Questa la sostanza della sua promessa. E ha scatenato una guerriglia che si è dimostrata essere, in realtà, più una querelle nominalistica che reale. Mentre il governatore della Baviera e capo dello storico alleato bavarese (CSU) del partito, Horst Seehofer, ha continuato a chiedere senza sosta una Obergrenze, un «limite» ai rifugiati e respingimenti alla frontiera per spezzare la promessa di Merkel, il governo ha approvato 2 Asylpakete, pacchetti legislativi che hanno introdotto una stretta sui paesi di provenienza cosiddetti ‘sicuri’, regole più stringenti per le espulsioni e i ricongiungimenti e obblighi più severi per l’integrazione. E in sede europea, Merkel si è battuta per un accordo tra la Turchia e la UE, che in cambio di 6 miliardi di euro ha già ottenuto una riduzione dei flussi dei migranti che tentano di raggiungere la Grecia partendo dalle coste turche.
Si è speculato molto sulla fine prematura del suo cancellierato o sull’ipotesi che non si candidi, ma la verità è che Merkel è attualmente senza alternative. Dopo 11 anni alla guida della più grande economia europea, la cancelliera ha sbaragliato tutti i potenziali avversari nel partito cristiano-democratico. Tanto che la sua candidatura al quarto mandato, alle elezioni per il rinnovo del Bundestag del 2017, viene data per scontata. L’eterna candidata alla successione, per la verità più popolare sulla stampa che nel partito, è la ministra della Difesa, Ursula von der Leyen. In prospettiva, l’unico avversario serio che si sta formando nelle file dei conservatori tedeschi e si è distinto per una forte opposizione alla cancelliera, sia sulla politica per i profughi sia sul bando del velo integrale o su altre questioni, è il viceministro delle Finanze, Jens Spahn.

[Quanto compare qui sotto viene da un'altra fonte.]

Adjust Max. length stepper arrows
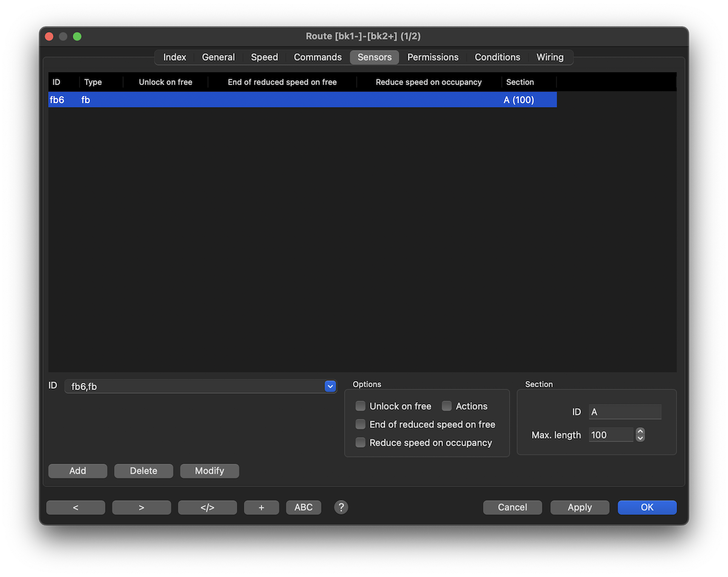 [x=640, y=435]
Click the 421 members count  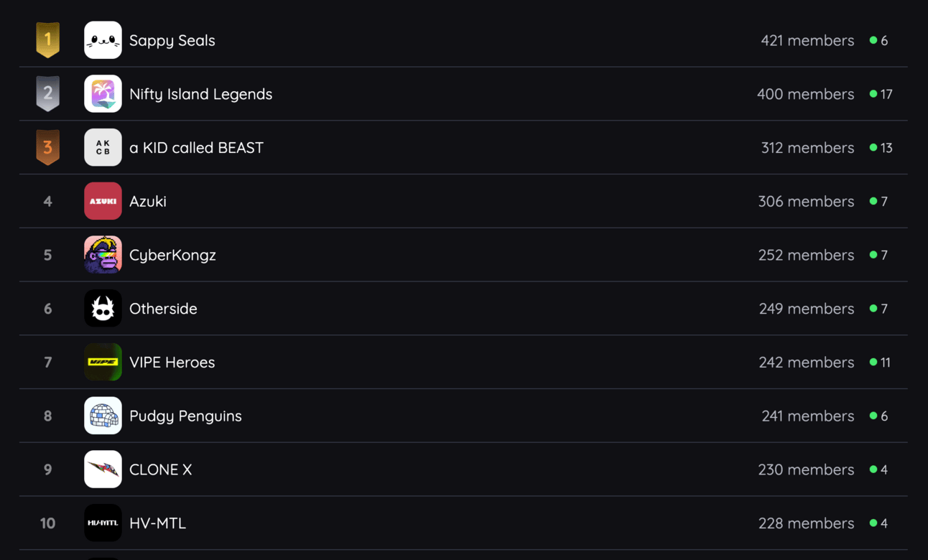click(x=807, y=41)
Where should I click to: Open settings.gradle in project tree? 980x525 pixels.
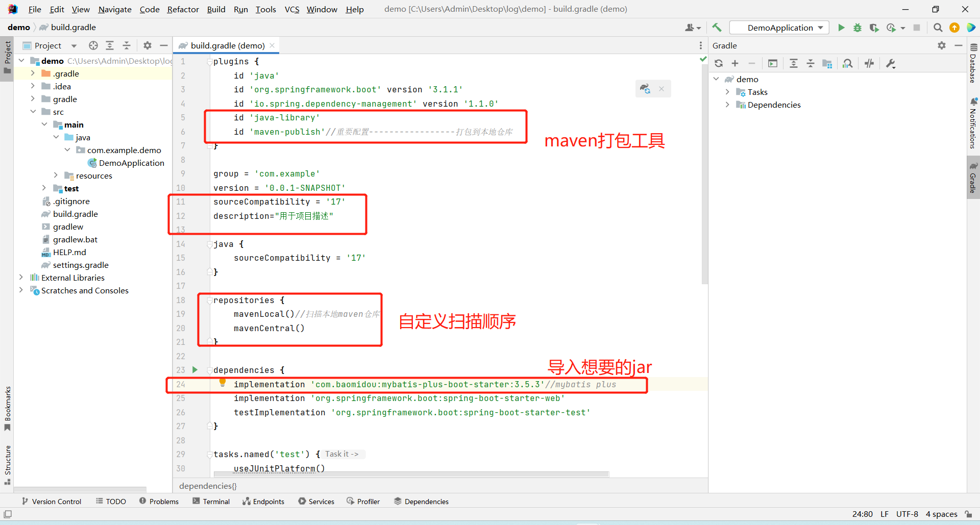point(81,265)
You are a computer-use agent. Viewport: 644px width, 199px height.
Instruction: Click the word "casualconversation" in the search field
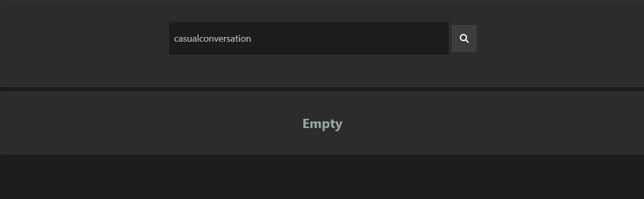[212, 39]
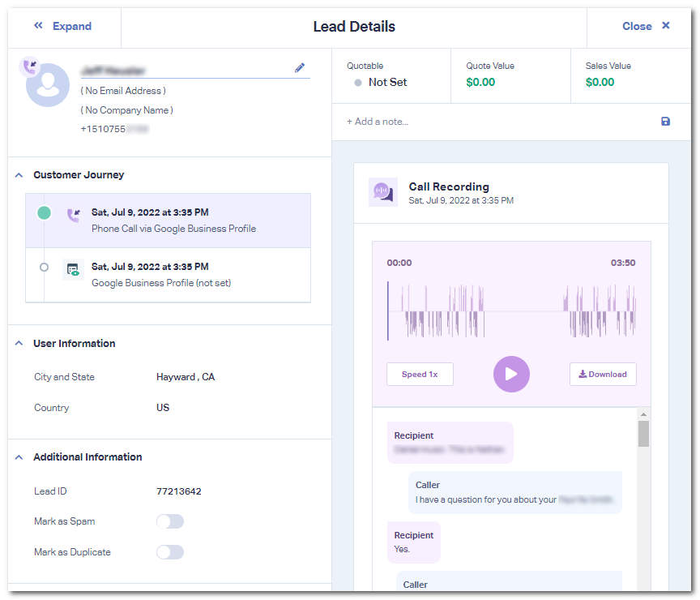Collapse the Customer Journey section

[19, 175]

Classe 1980, membro del Präsidium, l’organismo di vertice della CDU, sta crescendo nella percezione comune come l’unico successore credibile della cancelliera. Anche perché sta tentando di restituire alla CDU un’anima più conservatrice, dopo la lunga ‘corsa al centro’ di Merkel che ne ha reso l’identità più sfumata e troppo ‘socialdemocratica’, secondo molti esponenti di spicco cristiano-democratici. Una colpa tanto più grave, nell’anno che ha decretato l’affermazione di Alternative für Deutschland (AfD), i populisti di destra che stanno collezionando un boom dopo l’altro alle elezioni regionali. In Meclemburgo-Pomerania Anteriore la formazione guidata da Frauke Petry ha superato, alla tornata per il rinnovo del Landtag del 4 settembre, addirittura la CDU, ottenendo oltre il 20% dei voti contro il 19% dei cristiano-democratici. Un risultato storico. Consola poco che si tratti di un Land minuscolo; dopo le 3 elezioni di marzo, che hanno regalato un successo clamoroso ai populisti anche al di qua della vecchia Cortina di ferro, l’AfD è sdoganato, nel panorama politico della Germania.
Poco dopo la débâcle della CDU in Meclemburgo-Pomerania, l’AfD è riuscito persino ad affermarsi nella capitale, tradizionalmente ‘rossa’, ottenendo più del 14% dei voti nelle elezioni della città-stato Berlino.
Siede ormai in 10 parlamenti regionali su 16 e nessuno sembra avere dubbi sul fatto che alle elezioni politiche del 2017 supererà agevolmente la soglia di sbarramento del 5% per entrare nel Bundestag. Nei sondaggi nazionali oscilla tra il 10 e il 14 % dei voti, nelle regioni della vecchia Germania Est incassa ormai risultati da Volkspartei, cioè da partito trasversale, di massa. In Sassonia-Anhalt, il 13 marzo del 2016, ha convinto un elettore su 4.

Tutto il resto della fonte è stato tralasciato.